+++ Source text

# DBT CLI on Cloud Run

This notebook demonstrates running Dataform using its command line interface (CLI) application, on Cloud Run. The steps are:

* Installation of local software
* Google Cloud configuration (permissions, enabling APIs)
* Local set-up of DBT and definitions of transformations
* Generation of container to execute the DBT application using Cloud Build
* Deploy the container to Cloud Run
* Execute the container in a Cloud Run Job

### Not discussed / out of scope

* Integrate the Cloud Build to update the container in a CI/CD process (we have not included the trigger)
* Orchestation of the Cloud Run Job: What triggers it?

For the orchestration, the Cloud Run Job is triggered by an HTTP request. This HTTP request can be launched from Composer (managed Airflow) as part of a DAG, Cloud Scheduler as part of cron-like schedule, or through some other mechanism that could run `gcloud beta run jobs execute`. 

### Installation of local software


In [None]:
!pip install --user --upgrade dbt-core dbt-bigquery
!echo "export PATH=$(python -m site --user-base)/bin:$PATH" >> ~/.bashrc

In [None]:
%%bash
source ~/.bashrc
dbt --version

### Enable Google Cloud APIs that we will need

In [None]:
!gcloud services enable artifactregistry.googleapis.com cloudbuild.googleapis.com datacatalog.googleapis.com datalineage.googleapis.com run.googleapis.com

### Retrieve Google Cloud log-in credentials

Since this command requires some interaction, we will run it in a terminal: `gcloud auth login`

### DBT project set-up


In [None]:
%%bash
source ~/.bashrc
mkdir -p ~/.dbt

cat << EOF > ~/.dbt/profiles.yml
dbt_proj_dir: # this needs to match the name of the project that you will init later
  target: dev
  outputs:
    dev:
      type: bigquery
      method: oauth
      project: $(gcloud config get project)

++++++
+++ Material provided

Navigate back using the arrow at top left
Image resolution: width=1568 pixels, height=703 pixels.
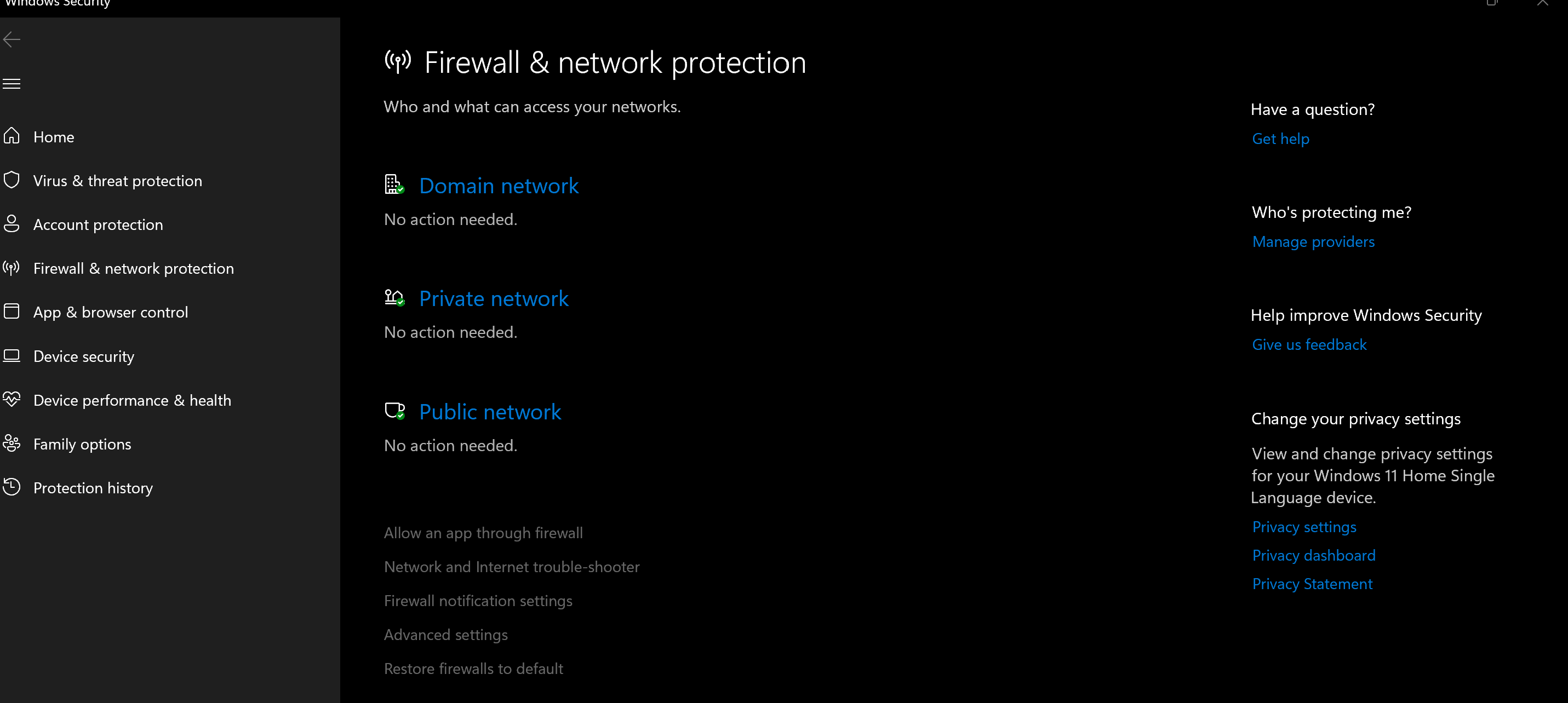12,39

++++++
+++ Material provided

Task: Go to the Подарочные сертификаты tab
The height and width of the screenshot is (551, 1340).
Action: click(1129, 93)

++++++
+++ Material provided

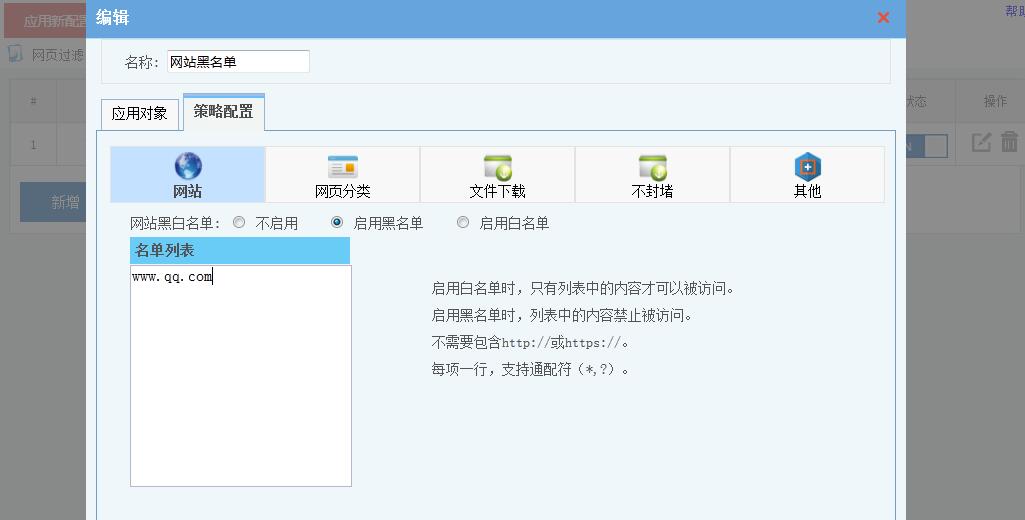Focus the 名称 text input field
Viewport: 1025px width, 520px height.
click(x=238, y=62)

++++++

--- Exercise set ---
1. Print the part of the DBT on Cloud Run notebook from "This notebook demonstrates" up to and including "What triggers it?".
2. In the DBT on Cloud Run notebook, what kind of request triggers the Cloud Run Job?
3. Finish out the next part of the DBT on Cloud Run notebook, starting right after its last line.

--- Answers given ---
1.
This notebook demonstrates running Dataform using its command line interface (CLI) application, on Cloud Run. The steps are:

* Installation of local software
* Google Cloud configuration (permissions, enabling APIs)
* Local set-up of DBT and definitions of transformations
* Generation of container to execute the DBT application using Cloud Build
* Deploy the container to Cloud Run
* Execute the container in a Cloud Run Job

### Not discussed / out of scope

* Integrate the Cloud Build to update the container in a CI/CD process (we have not included the trigger)
* Orchestation of the Cloud Run Job: What triggers it?

2. An HTTP request.

3.
      dataset: dbt_demo
      threads: 1
      timeout_seconds: 300
      location: europe-west4
      priority: interactive
EOF


In [None]:
!cat ~/.dbt/profiles.yml

In [None]:
%%bash
source ~/.bashrc
cd dbt_proj_dir
dbt debug

In [None]:
%%bash
source ~/.bashrc
yes N | dbt init dbt_proj_dir

If this works, copy over the profile config to the current project directory, so we include it in the container later:

In [None]:
!cp ~/.dbt/profiles.yml dbt_proj_dir/

### Prepare some sample data in BigQuery

Start by creating the datasets, one for the raw data, and one for the data transformed with Dataform:

In [None]:
!bq --location=europe-west4 mk --dataset ${PROJECT_ID}.prod_raw
!bq --location=europe-west4 mk --dataset ${PROJECT_ID}.dbt_demo

Upload the raw data:

In [None]:
!bq load --source_format=PARQUET prod_raw.sales_data data/sales.parquet

### DBT definitions and transformations

First we declare the source table:

In [None]:
!mkdir -p dbt_proj_dir/models/sales

In [None]:
%%writefile dbt_proj_dir/models/sales/sources.yml
version: 2

sources:
  - name: prod_raw
    tables:
      - name: sales_data
        description: "Ingested sales data"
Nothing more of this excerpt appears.